— Excerpt to read —
Just
one of many views being presented
Will
Globalists Use North Korea To Trigger Catastrophe?
Brandon
Smith of Alt-Market
blog,
3
April, 2013
Whenever
discussion over North Korea arises in Western circles, it always
seems to be accompanied by a strange mixture of sensationalism and
indifference. The
mainstream media consistently presents the communist nation as an
immediate threat to U.S. national security, conjuring an endless
number of hypothetical scenarios as to how they could join forces
with Al-Qaeda and attack with a terroristic strategy. At the same
time, the chest puffing of the late Kim Jong-iL and the standard fare
of hyper-militant rhetoric on the part of the North Korean government
in general seem to have lulled the American public into a trance of
non-concern.
In
the midst of the latest tensions with the North Koreans, I
have found that most people are barely tracking developments and
that, when confronted by the idea of war, they shrug it off as if it
is a laughable concept. “Surely”

— Exercise details —
According to the article on North Korea, how does the mainstream media consistently present the communist nation? The data after this point has nothing to do with the article on North Korea.

— Entries shown —

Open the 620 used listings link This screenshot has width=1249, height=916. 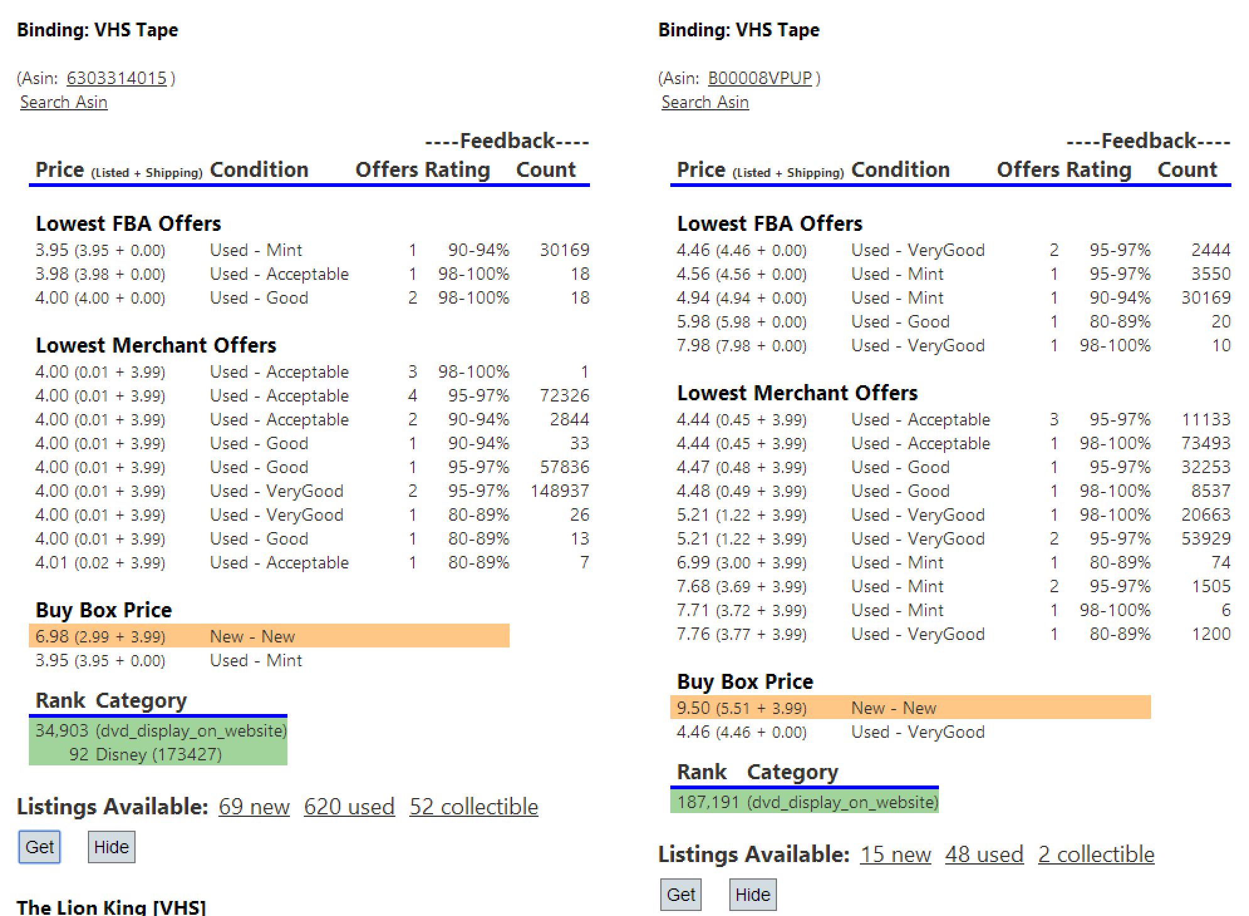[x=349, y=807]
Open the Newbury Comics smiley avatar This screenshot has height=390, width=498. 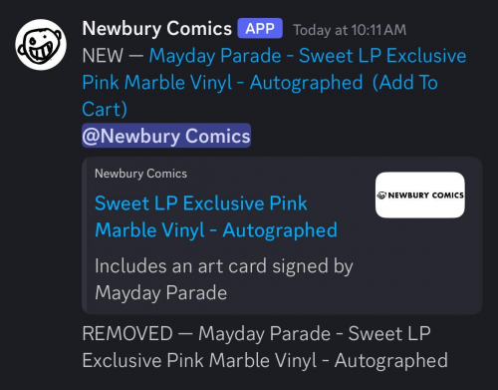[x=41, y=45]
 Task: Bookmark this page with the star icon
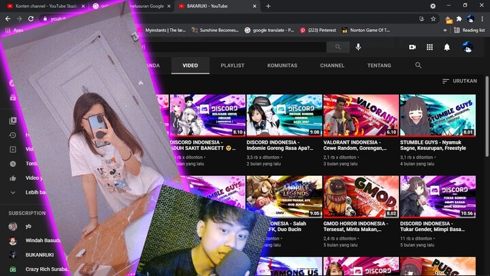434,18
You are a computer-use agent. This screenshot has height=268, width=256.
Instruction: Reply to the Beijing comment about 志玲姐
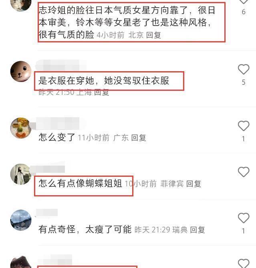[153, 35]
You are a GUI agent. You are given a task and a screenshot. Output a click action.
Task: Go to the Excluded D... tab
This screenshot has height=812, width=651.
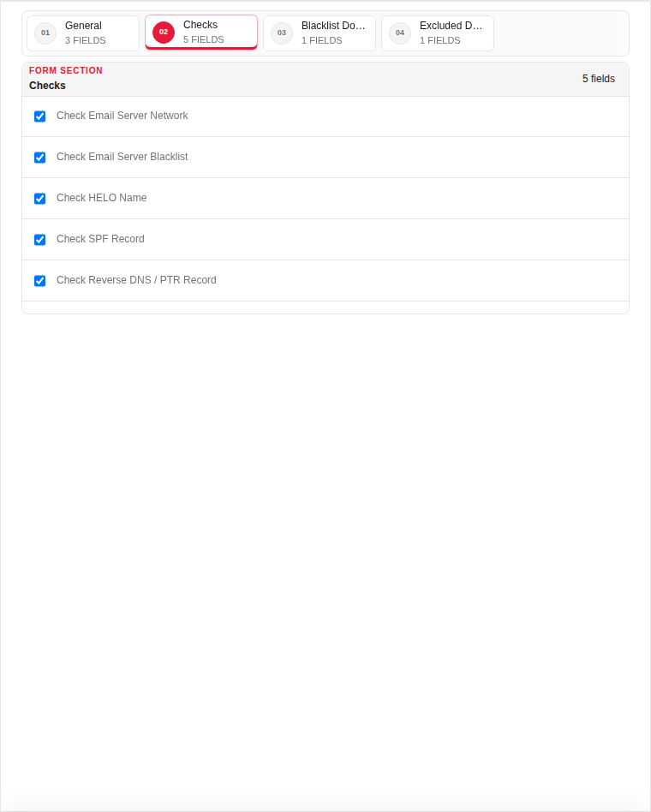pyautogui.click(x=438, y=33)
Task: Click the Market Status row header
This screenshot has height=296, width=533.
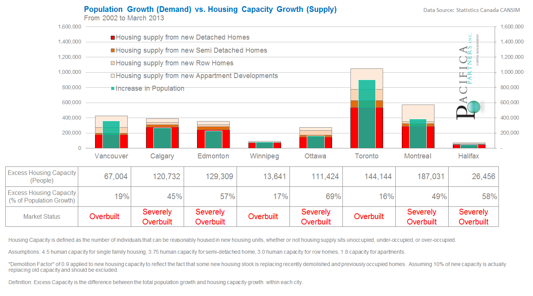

— The reply —
As an immediate threat to U.S. national security.